= VORLIEGENDER TEXT =

• • • •

Polenjahrbuch 2009
Religion in Polen
Es ist allgemein bekannt: Polen
ist ein katholisches Land. Das sagt jeder, das weiß man eben. - Irrtum: Neben
römischen gibt es dort griechische und armenische Katholiken, neben Katholiken
auch Protestanten und Orthodoxe, neben Christen auch Juden und Moslems, neben
Gläubigen natürlich Atheisten. Das alles erfährt man im Detail aus dem
„Jahrbuch Polen“, herausgegeben vom Deutschen Polen-Institut, nun schon in 20.
Folge, die dem Thema „Religion“ gewidmet ist.
Zweites Stereotyp: Polnische
Vereinigte Arbeiterpartei und sozialistischer Staat haben viereinhalb
Jahrzehnte lang den Katholizismus unablässig verfolgt (solche Formulierungen
finden sich auch in einzelnen Beiträgen des Jahrbuchs), während die Kirche wie
ein Mann den „kommunistischen Machthabern“ ihren Widerstand entgegengesetzt
hat. - Abermals Einspruch, Euer Ehren: Es gab Zeiten eines relativ
auskömmlichen Nebeneinander, und es gab Bereiche, in denen die beiderseitigen
Interessen - auch wenn die Motive sich unterschieden - vergleichsweise
übereinstimmten.

• • • •

= ERFASSTE DATEN =
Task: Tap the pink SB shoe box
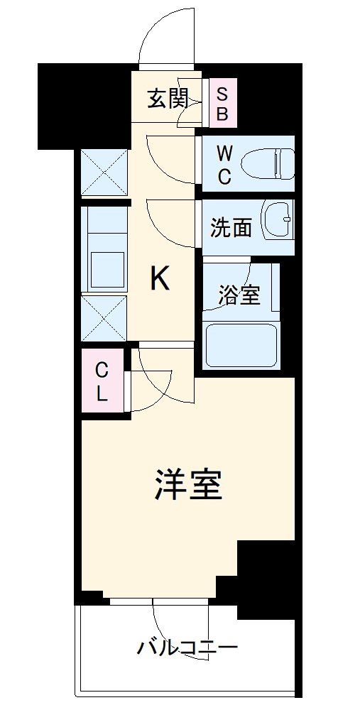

• • • •

= ZU ERLEDIGEN =
1. Bitte geben Sie aus dem Text über Religion in Polen die Stelle wörtlich wieder, beginnend mit „Polenjahrbuch 2009“ und weiter bis einschließlich „schon in 20.“.
2. Welches Institut gibt laut dem Text über Religion in Polen das „Jahrbuch Polen“ heraus?
Stützen Sie sich ausschließlich auf den Text über Religion in Polen.

= LÖSUNGEN =
1.
Polenjahrbuch 2009
Religion in Polen
Es ist allgemein bekannt: Polen
ist ein katholisches Land. Das sagt jeder, das weiß man eben. - Irrtum: Neben
römischen gibt es dort griechische und armenische Katholiken, neben Katholiken
auch Protestanten und Orthodoxe, neben Christen auch Juden und Moslems, neben
Gläubigen natürlich Atheisten. Das alles erfährt man im Detail aus dem
„Jahrbuch Polen“, herausgegeben vom Deutschen Polen-Institut, nun schon in 20.

2. Das Deutsche Polen-Institut.